What are the latest controversial animal issues being discussed behind the scenes by pet industry experts? How could it affect your dog? Come on a journey of discovery with me and learn the most cutting-edged news on issues like BSL, animal cruelty, pet store bans and more.
I’m sharing my conversation with Mike Bober, the new President and CEO of the Pet Industry Joint Advisory Council (PIJAC), an organization whose mission covers everything involving legislation and regulation at the federal, state, county and local levels across the country, having anything to do with the sale of any species. Mike is the man to give us the inside scoop. And, I was surprised by what he told me.
A little background…
Reading award-winning journalist, Kim Kavin’s book, The Dog Merchants, was a huge eye-opener. It clearly showed, through research without prejudice, how all breeders weren’t the enemy and that it’s more important that the dog you want to bring into your family come from a place with a high standard of care, than whether you chose to rescue or purchase from a breeder or pet store. My personal choice would still be adoption, but it’s not for everyone.

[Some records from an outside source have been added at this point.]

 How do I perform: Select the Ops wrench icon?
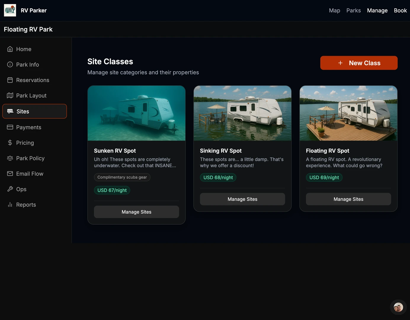[10, 189]
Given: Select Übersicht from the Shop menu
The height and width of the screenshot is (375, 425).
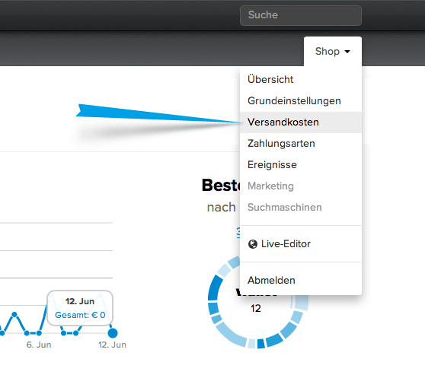Looking at the screenshot, I should [x=270, y=79].
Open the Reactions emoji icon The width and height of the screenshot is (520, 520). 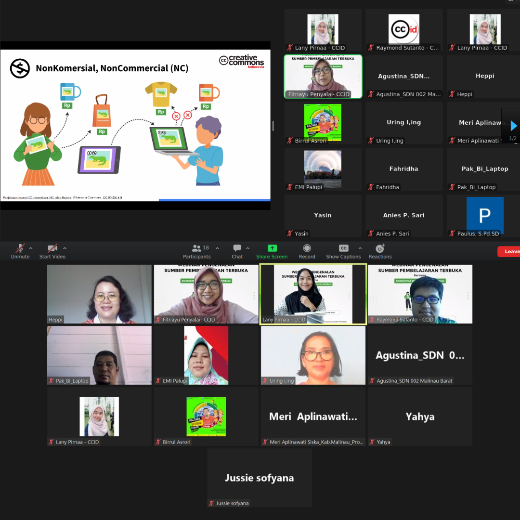point(380,248)
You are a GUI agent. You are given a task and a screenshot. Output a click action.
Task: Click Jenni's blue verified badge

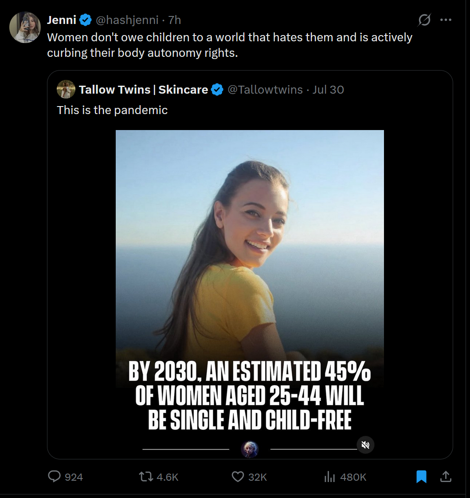(x=86, y=20)
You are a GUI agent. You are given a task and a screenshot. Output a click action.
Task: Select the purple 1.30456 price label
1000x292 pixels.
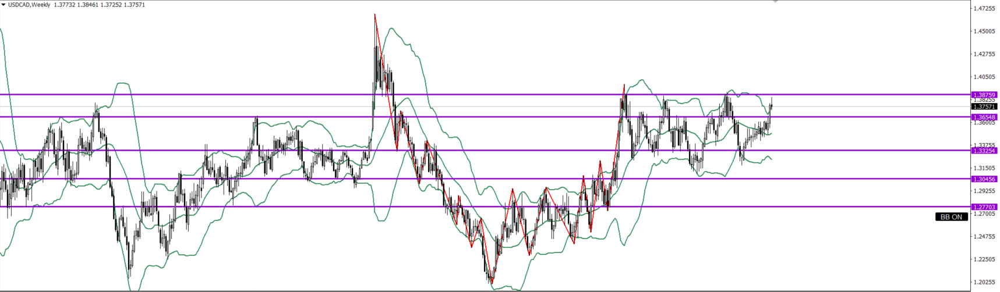pyautogui.click(x=984, y=179)
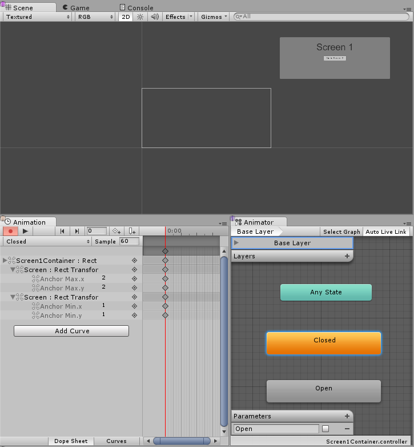Select the Open state node

(x=324, y=391)
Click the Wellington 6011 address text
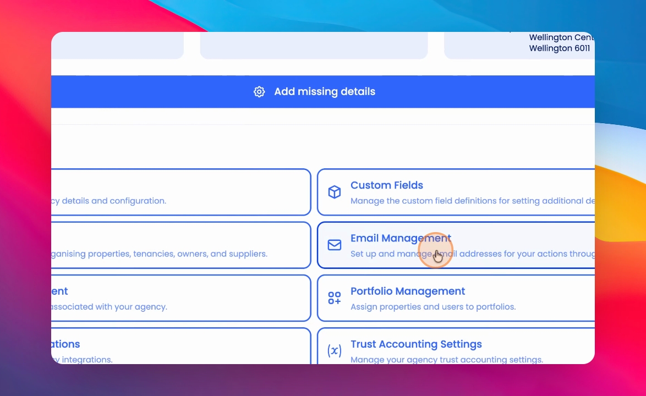 pyautogui.click(x=560, y=48)
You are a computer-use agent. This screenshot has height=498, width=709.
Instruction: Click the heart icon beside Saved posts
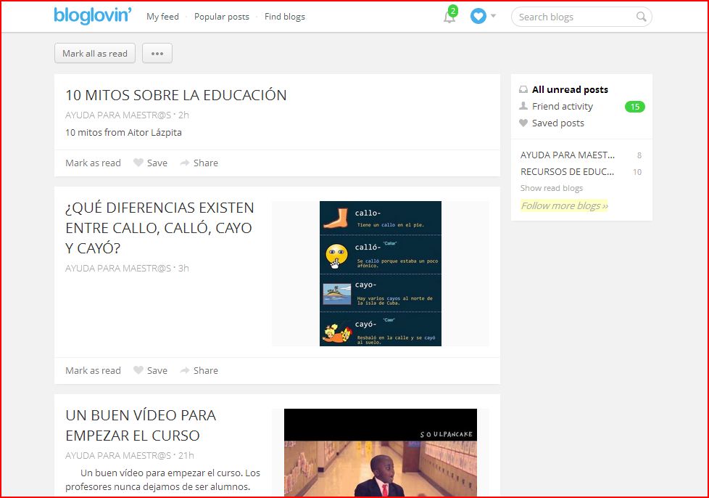point(523,123)
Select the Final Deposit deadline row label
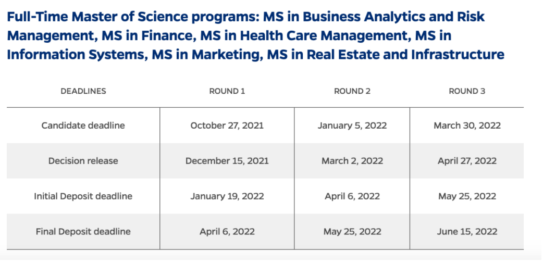 [x=83, y=232]
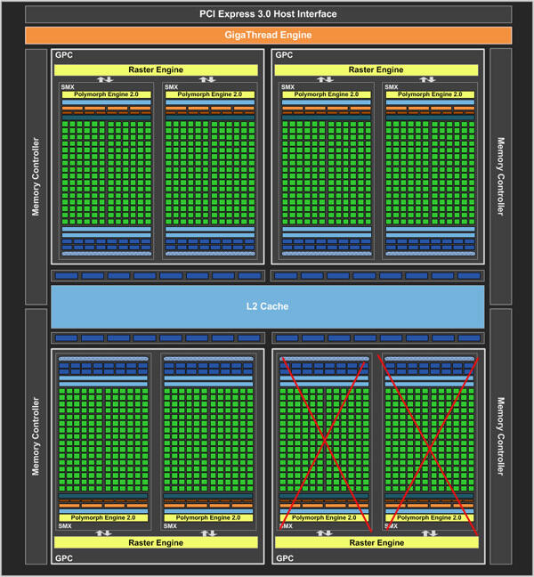
Task: Click the GPC label in the top-right cluster
Action: tap(284, 55)
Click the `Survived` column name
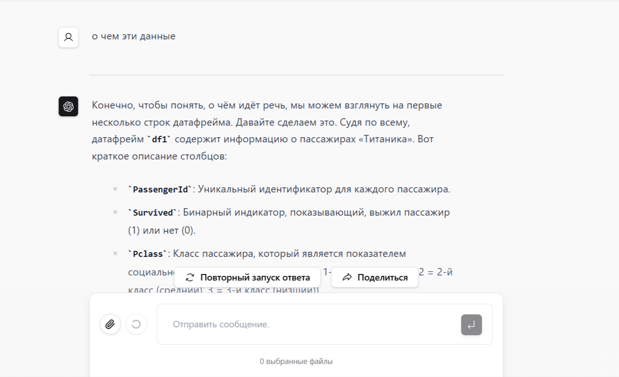The image size is (619, 377). pos(153,213)
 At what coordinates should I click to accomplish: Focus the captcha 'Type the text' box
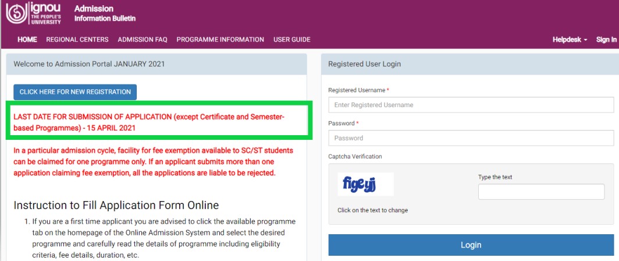click(x=541, y=192)
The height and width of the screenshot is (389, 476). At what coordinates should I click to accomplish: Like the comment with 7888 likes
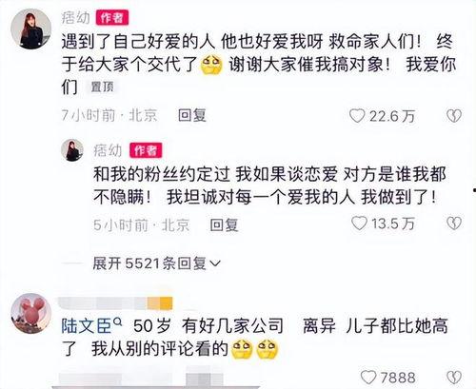click(x=368, y=378)

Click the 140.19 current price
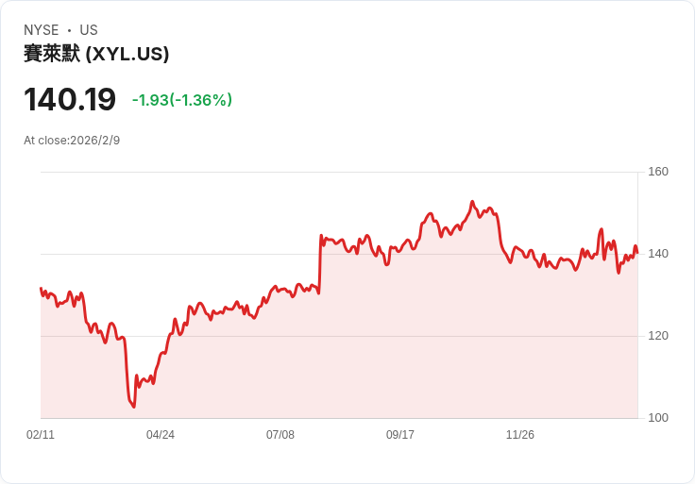coord(70,99)
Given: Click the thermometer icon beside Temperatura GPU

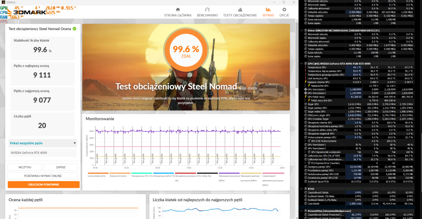Looking at the screenshot, I should click(x=305, y=67).
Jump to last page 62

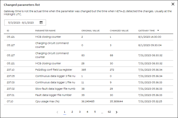[x=109, y=112]
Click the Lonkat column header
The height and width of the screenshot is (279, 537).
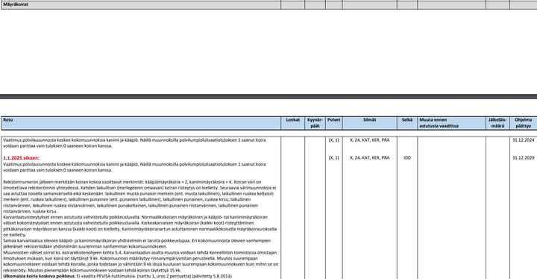[293, 120]
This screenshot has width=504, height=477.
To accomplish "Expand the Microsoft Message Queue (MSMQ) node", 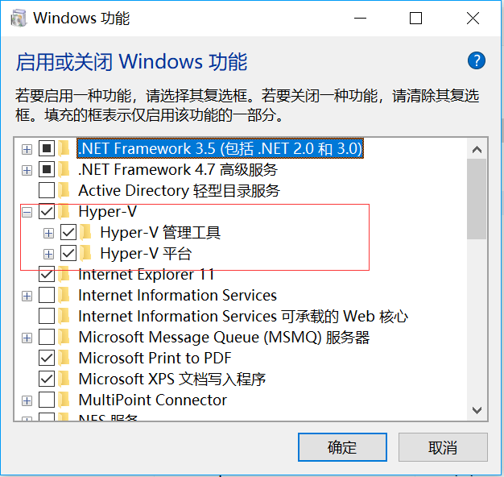I will click(x=27, y=338).
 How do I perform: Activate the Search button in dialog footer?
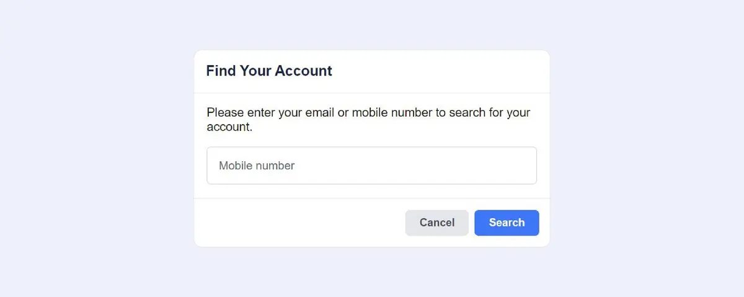coord(507,223)
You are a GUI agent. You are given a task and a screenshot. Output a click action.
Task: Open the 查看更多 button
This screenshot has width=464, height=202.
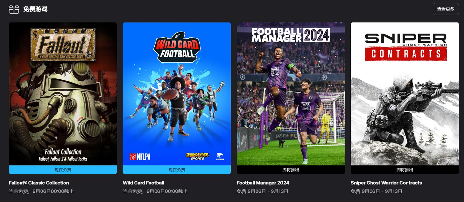pyautogui.click(x=446, y=9)
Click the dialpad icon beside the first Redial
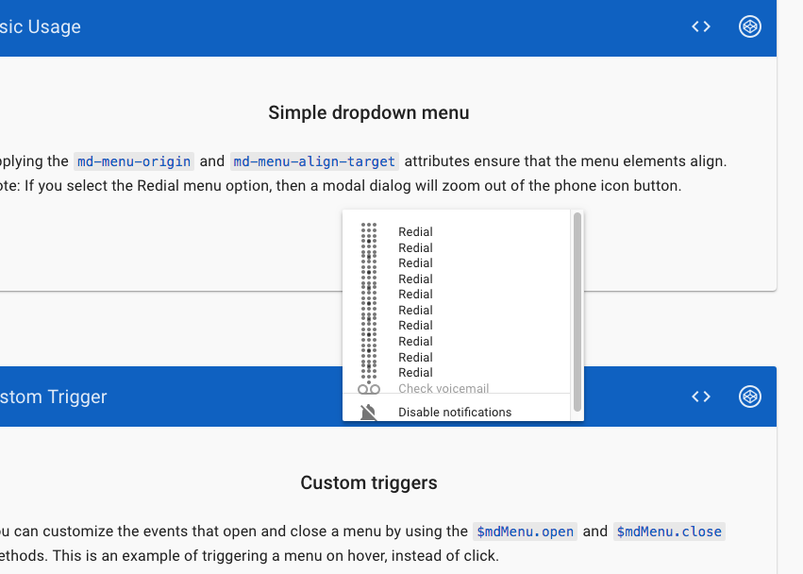This screenshot has height=574, width=803. coord(371,231)
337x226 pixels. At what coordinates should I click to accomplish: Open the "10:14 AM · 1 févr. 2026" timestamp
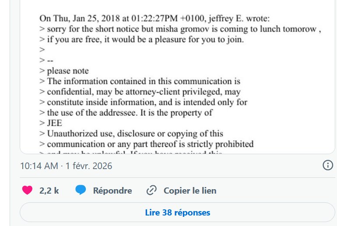pos(66,166)
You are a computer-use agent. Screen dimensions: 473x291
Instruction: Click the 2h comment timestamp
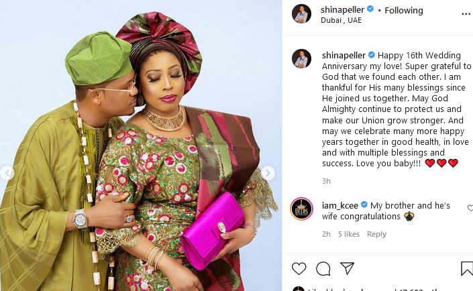tap(326, 234)
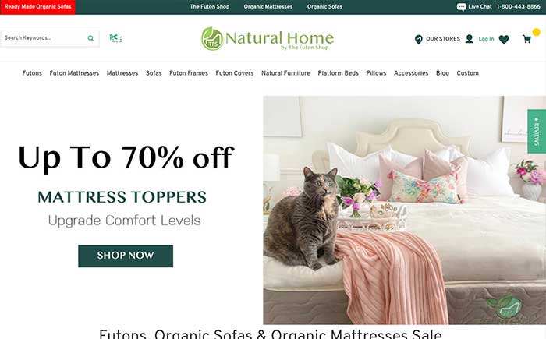
Task: Click the cat bedroom hero image
Action: [404, 210]
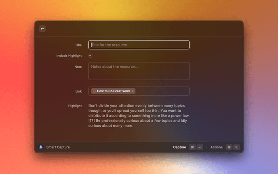Screen dimensions: 278x174
Task: Click the Smart Capture extension icon
Action: 41,147
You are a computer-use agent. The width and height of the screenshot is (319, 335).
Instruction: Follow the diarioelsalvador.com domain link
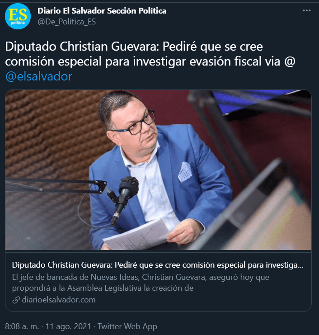(x=58, y=300)
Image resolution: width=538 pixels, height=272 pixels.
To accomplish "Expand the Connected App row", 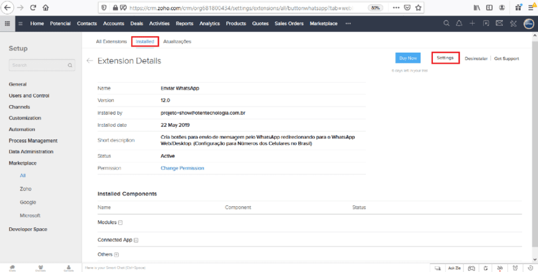I will 136,240.
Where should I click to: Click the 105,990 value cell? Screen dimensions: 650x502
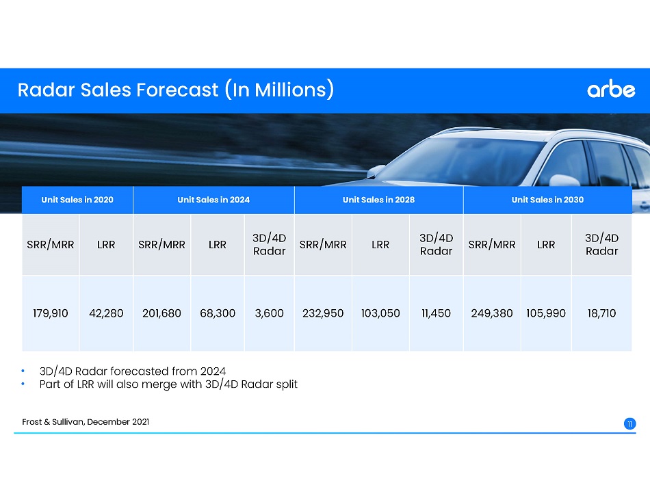546,313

Then, Dr. Candace Croney further enlightened me through her scientific research study on what dogs need to be happy and healthy, which resulted in the Canine Care Certified program for breeders, including enrichment on emotional, intellectual and physical levels.
When I caught up with Mike at the SuperZoo convention, I wanted to know what was happening with and his take on things like pet store bans, Breed Specific Legislation (BSL), animal abuse registries – a fairly new trend making its way around the country, and even dog groomer standards of care. So many of you bring your dog each month to a groomer, who you hope treats your baby with the same patience and love that you do.
This story may not be traditional style news, but to me, there’s nothing more stylish than being a responsible pet parent, and knowledge is power.
Read on to learn with me what’s at the cutting edge of these issues to protect those animals we love so much.
Re-visiting Canine Care Certified through PIJAC’s eyes…
I think the work Dr. Candace Croney has done to create a new standard of care for dog breeders is spectacular, and I wanted to see what Mike had to say. Here’s his take: “There will be a tremendous cache to receiving that seal of approval,” he predicted. “I would think that that, in turn, will create a demand. As the public learns this is something they can look for, they’re going to ask to see it. That is going to encourage breeders and those who distribute the animals from breeders, to seek out that certification.”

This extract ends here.